# What you are asked to do
Please write out the rows below again, swapping every "Viewport" for "Display" and leaving everything else the same.

Rows contained in a dataset
****************

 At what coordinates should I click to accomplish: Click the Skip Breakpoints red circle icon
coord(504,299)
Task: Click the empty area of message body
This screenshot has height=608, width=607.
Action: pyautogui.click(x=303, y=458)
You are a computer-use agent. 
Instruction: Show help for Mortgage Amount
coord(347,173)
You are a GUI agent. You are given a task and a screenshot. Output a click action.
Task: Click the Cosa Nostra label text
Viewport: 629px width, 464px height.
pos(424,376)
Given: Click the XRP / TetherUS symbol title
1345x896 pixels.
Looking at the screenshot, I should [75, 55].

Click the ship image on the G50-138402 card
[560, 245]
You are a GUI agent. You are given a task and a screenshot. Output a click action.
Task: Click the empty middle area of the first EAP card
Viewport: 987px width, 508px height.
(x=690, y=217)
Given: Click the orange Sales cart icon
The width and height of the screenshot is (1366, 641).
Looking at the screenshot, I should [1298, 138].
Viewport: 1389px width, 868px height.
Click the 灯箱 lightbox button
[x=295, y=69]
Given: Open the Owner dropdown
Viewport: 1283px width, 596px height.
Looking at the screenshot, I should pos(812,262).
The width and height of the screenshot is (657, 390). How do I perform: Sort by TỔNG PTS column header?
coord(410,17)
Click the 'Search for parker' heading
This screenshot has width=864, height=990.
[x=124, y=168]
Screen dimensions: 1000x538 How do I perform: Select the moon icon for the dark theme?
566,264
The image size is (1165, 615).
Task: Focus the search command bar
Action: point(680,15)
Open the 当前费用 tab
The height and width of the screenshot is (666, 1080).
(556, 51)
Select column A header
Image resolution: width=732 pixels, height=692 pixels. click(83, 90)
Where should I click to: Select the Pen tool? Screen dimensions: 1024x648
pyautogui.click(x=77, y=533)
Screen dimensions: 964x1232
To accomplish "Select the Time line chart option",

****************

# Reply to the task
 At what coordinates should I click to accomplish: Click the Skip Breakpoints red circle icon
coord(504,299)
Task: Click the empty area of message body
This screenshot has height=608, width=607.
Action: pyautogui.click(x=303, y=458)
You are a computer-use agent. 
Instruction: Show help for Mortgage Amount
coord(347,173)
You are a GUI agent. You are given a task and a screenshot. Output a click action.
Task: Click the Cosa Nostra label text
Display: 629px width, 464px height.
pos(424,376)
Given: Click the XRP / TetherUS symbol title
1345x896 pixels.
Looking at the screenshot, I should [75, 55].

Click the ship image on the G50-138402 card
[560, 245]
You are a GUI agent. You are given a task and a screenshot. Output a click action.
Task: Click the empty middle area of the first EAP card
Display: 987px width, 508px height.
(x=690, y=217)
Given: Click the orange Sales cart icon
The width and height of the screenshot is (1366, 641).
Looking at the screenshot, I should [1298, 138].
Display: 1389px width, 868px height.
Click the 灯箱 lightbox button
[x=295, y=69]
Given: Open the Owner dropdown
Display: 1283px width, 596px height.
Looking at the screenshot, I should pos(812,262).
The width and height of the screenshot is (657, 390). How do I perform: Sort by TỔNG PTS column header?
coord(410,17)
Click the 'Search for parker' heading
This screenshot has width=864, height=990.
[x=124, y=168]
Screen dimensions: 1000x538 How do I perform: Select the moon icon for the dark theme?
566,264
The image size is (1165, 615).
Task: Focus the search command bar
Action: point(680,15)
Open the 当前费用 tab
The height and width of the screenshot is (666, 1080).
(556, 51)
Select column A header
Image resolution: width=732 pixels, height=692 pixels. click(83, 90)
Where should I click to: Select the Pen tool? Screen dimensions: 1024x648
pyautogui.click(x=77, y=533)
Screen dimensions: 964x1232
To accomplish "Select the Time line chart option",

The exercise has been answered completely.